◆ **Brano citato**
# # # # # # #

Questo ingresso che, volutamente o no, ha messo Gesù alla ribalta, è in pratica una tentazione per il Sinedrio: sono qui, venite a prendermi. La folla osannante che lo chiama Figlio di Davide è un ottima scusa per accusarlo di fronte ai romani di voler sovvertire la signoria di Cesare per farsi re; scusa indispensabile perché i romani non avrebbero mai eseguito una condanna a morte per accuse di tipo religioso o per atti in contrasto con la Torà.
Il problema, per il Sinedrio, era la cattura: in prossimità della Pasqua vi erano in Gerusalemme decine di migliaia di pellegrini, molti dei quali Galilei, con i quali non si poteva scherzare. I Galilei erano teste calde, quasi tutti armati e quasi tutti appartenenti al movimento degli zeloti, pronti a difendere un loro concittadino dalle malsane idee dei fratelli della tribù di Giuda.
I Galilei, durante la Pasqua, vivevano quasi tutti nelle grotte esistenti lungo le pendici del Monte degli Ulivi, dove, molto probabilmente, anche Gesù e i Dodici avevano affittato una grotta per dormire. Queste grotte sono ancor oggi visibili e visitabili da chi si reca in Terra Santa.
In queste condizioni le guardie del Tempio non avrebbero potuto andare di grotta in grotta a chiedere di Gesù senza rischiare di essere come minimo picchiati se non di lasciarci la pelle; qui si innesta la vicenda di Giuda che offre ai sacerdoti la possibilità di indicare a colpo sicuro Gesù alle guardie che venivano ad arrestarlo.
Quello di Giuda fu un tradimento? Secondo il Vangelo di Giovanni fu tradimento causato dall’ingordigia verso il denaro; Giovanni tratta Giuda con un’acredine che fa pensare ad una vecchia ruggine tra i due.
Oggi si pensa che Giuda fosse profondamente deluso del comportamento di Gesù: Giuda, infatti, era uno zelota (iscariota = portatore di pugnale) e si era unito al gruppo pensando, come molti dei dodici del resto, ad una rivoluzione contro i romani guidata da Gesù(11). Vedendo che Gesù non prendeva l’iniziativa, ne ha voluto provocare la reazione ponendolo di fronte al fatto compiuto: o reagisci, o sei arrestato; del resto il luogo dove doveva avvenire la consegna di Gesù avrebbe fornito facilmente le truppe per una rapida reazione all’arresto. Sarebbe bastato un grido di aiuto di Gesù e i galilei presenti avrebbero facilmente avuto ragione delle guardie del Tempio che, per disposizione romana, non potevano essere armate che di bastoni.

# # # # # # #

◆ **Serie di compiti**
1 > Riassuma il brano citato in due frasi.
2 > Aggiorni il brano citato: riporti il passo che inizia con le parole "Questo ingresso che, volutamente" e si arresta dopo "tribù di Giuda.", sostituendo "Sinedrio" con "tribunale supremo".

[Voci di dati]
# # # # # # #

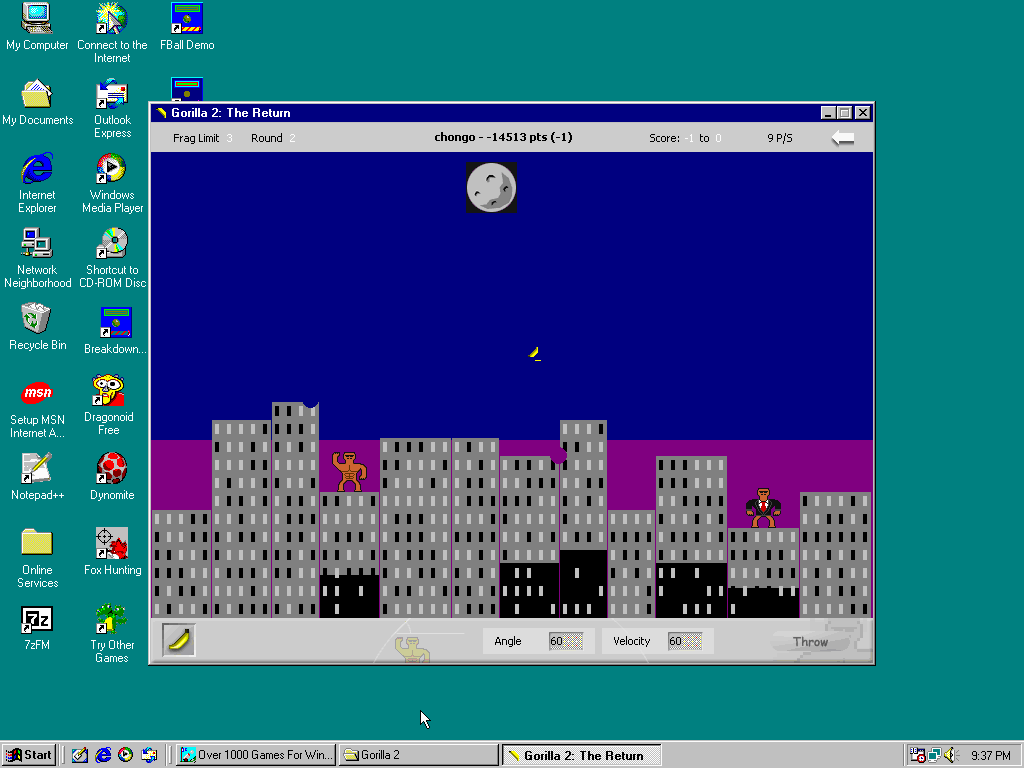The height and width of the screenshot is (768, 1024).
Task: Open the Recycle Bin icon
Action: (37, 319)
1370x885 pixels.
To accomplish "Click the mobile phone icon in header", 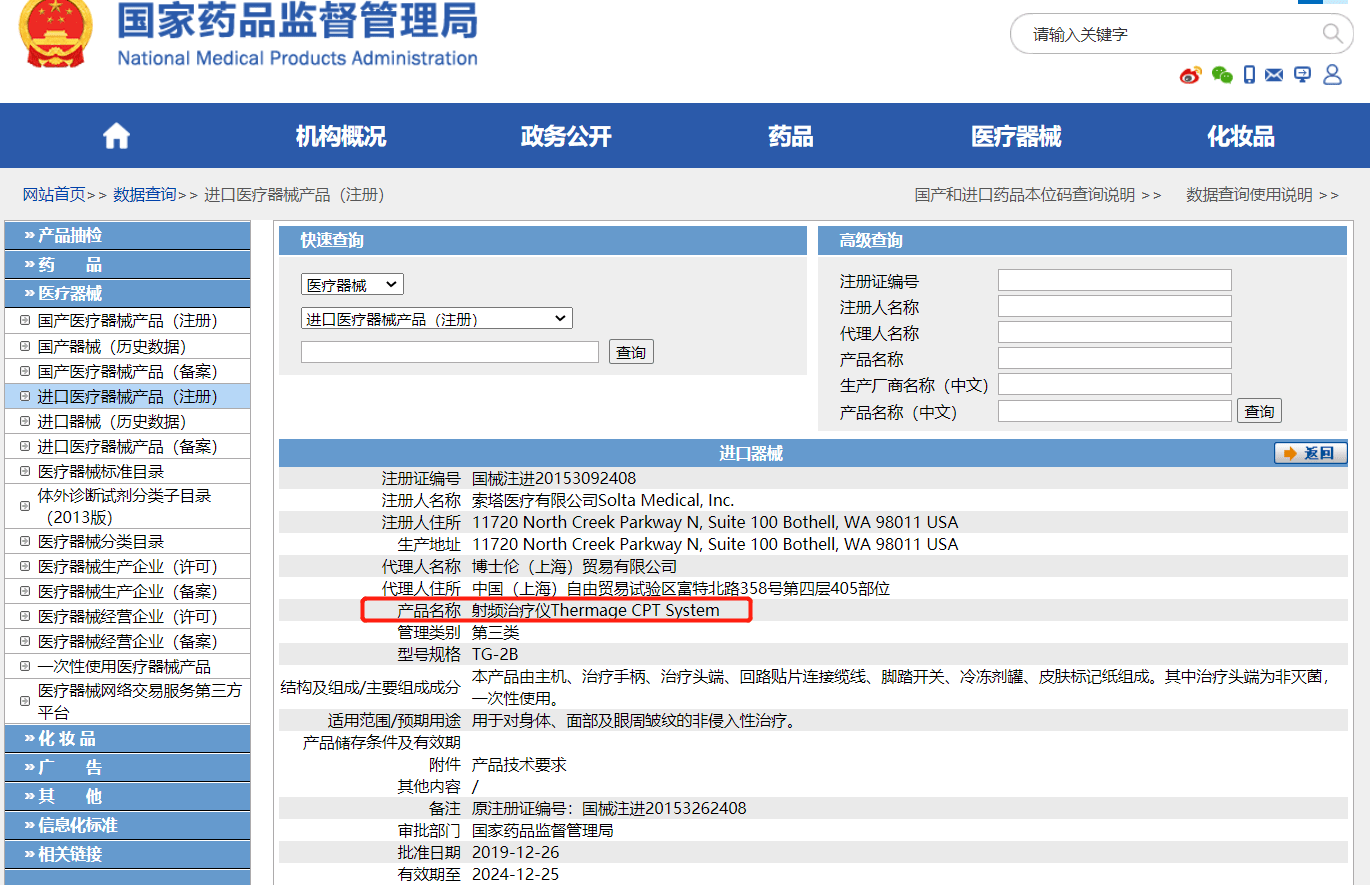I will [1249, 75].
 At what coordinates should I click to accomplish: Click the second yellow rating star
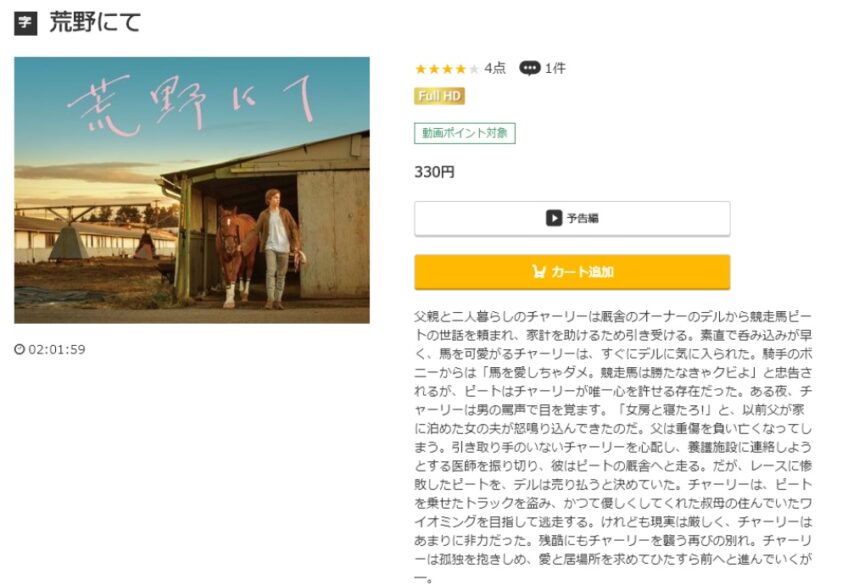434,69
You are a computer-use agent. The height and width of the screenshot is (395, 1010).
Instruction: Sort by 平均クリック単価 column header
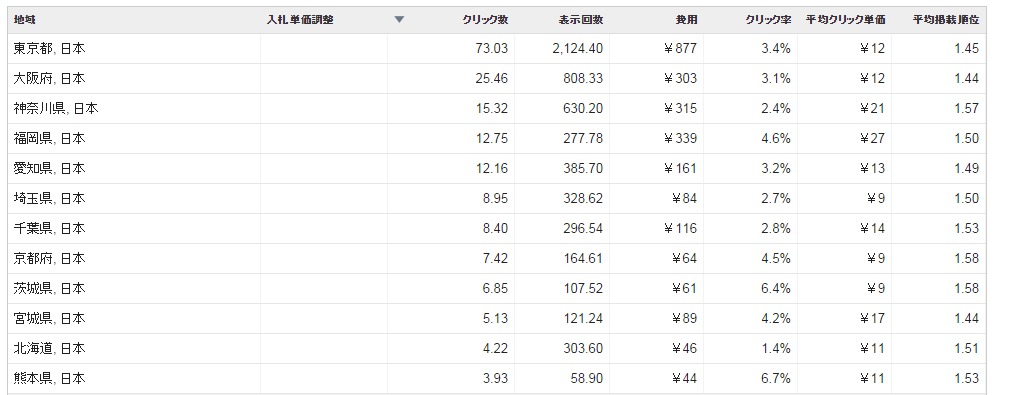point(845,20)
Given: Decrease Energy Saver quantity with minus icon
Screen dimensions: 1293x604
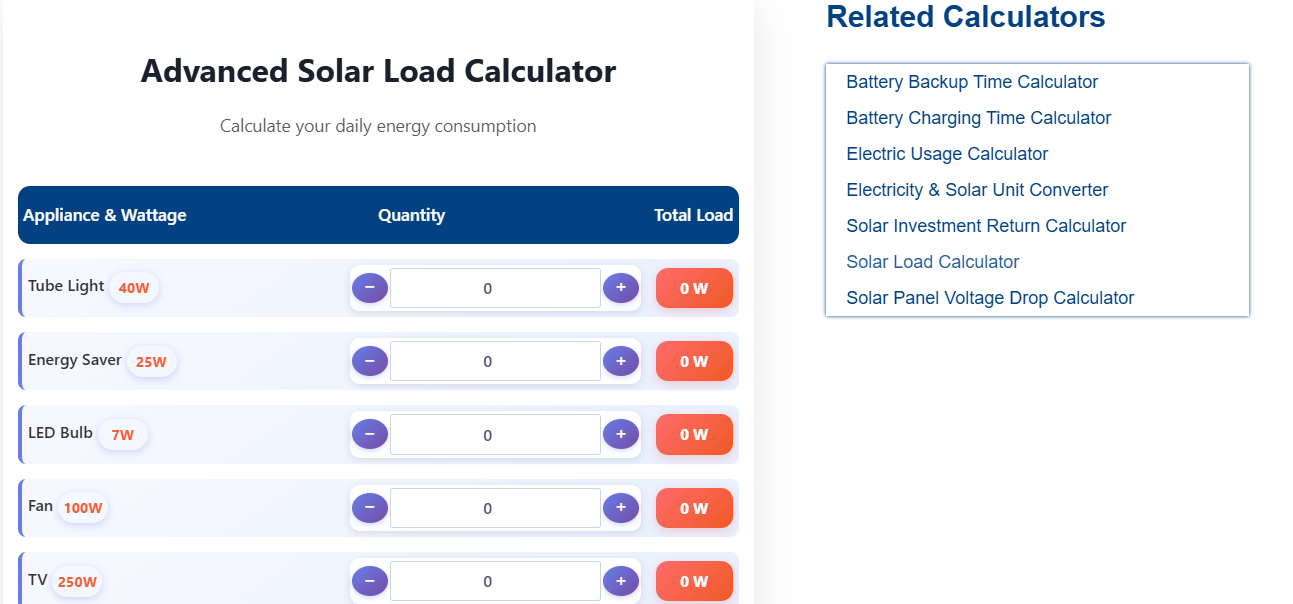Looking at the screenshot, I should [369, 360].
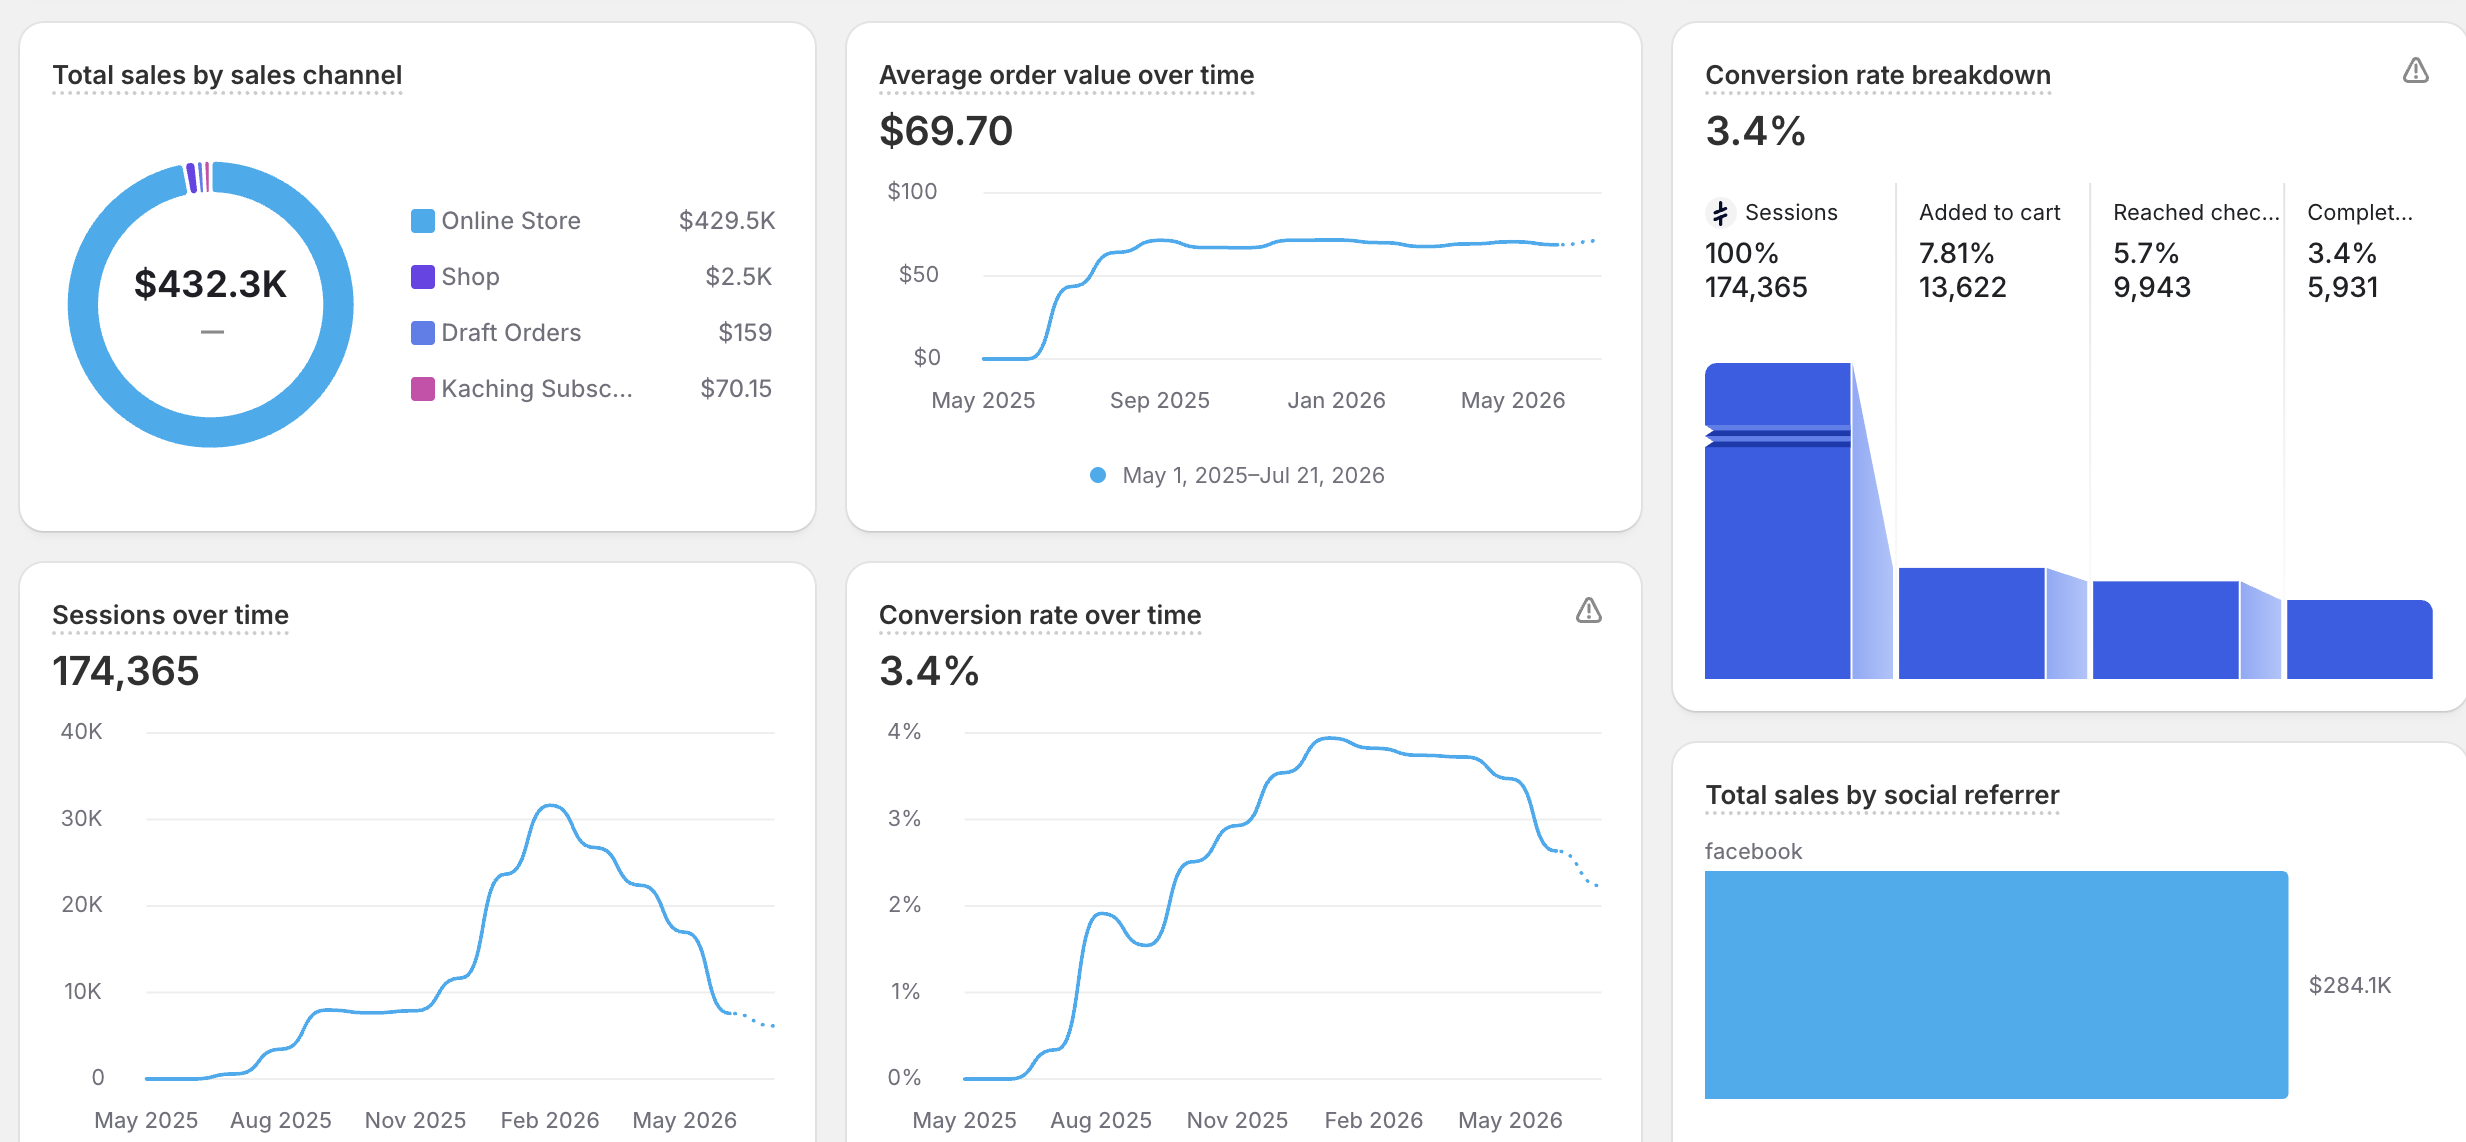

# # # # # # #

◆ **Esiti dei compiti**
1 > L'ingresso di Gesù offrì al Sinedrio il pretesto per accusarlo davanti ai romani di volersi fare re, ma catturarlo era difficile perché a Gerusalemme, per la Pasqua, si trovavano decine di migliaia di pellegrini, molti dei quali Galilei armati e zeloti alloggiati nelle grotte del Monte degli Ulivi. Giuda diede ai sacerdoti la possibilità di indicare Gesù a colpo sicuro alle guardie; il Vangelo di Giovanni attribuisce il tradimento all'ingordigia verso il denaro, mentre oggi si pensa che Giuda, zelota deluso, volesse costringere Gesù a reagire.

2 >
Questo ingresso che, volutamente o no, ha messo Gesù alla ribalta, è in pratica una tentazione per il tribunale supremo: sono qui, venite a prendermi. La folla osannante che lo chiama Figlio di Davide è un ottima scusa per accusarlo di fronte ai romani di voler sovvertire la signoria di Cesare per farsi re; scusa indispensabile perché i romani non avrebbero mai eseguito una condanna a morte per accuse di tipo religioso o per atti in contrasto con la Torà.
Il problema, per il tribunale supremo, era la cattura: in prossimità della Pasqua vi erano in Gerusalemme decine di migliaia di pellegrini, molti dei quali Galilei, con i quali non si poteva scherzare. I Galilei erano teste calde, quasi tutti armati e quasi tutti appartenenti al movimento degli zeloti, pronti a difendere un loro concittadino dalle malsane idee dei fratelli della tribù di Giuda.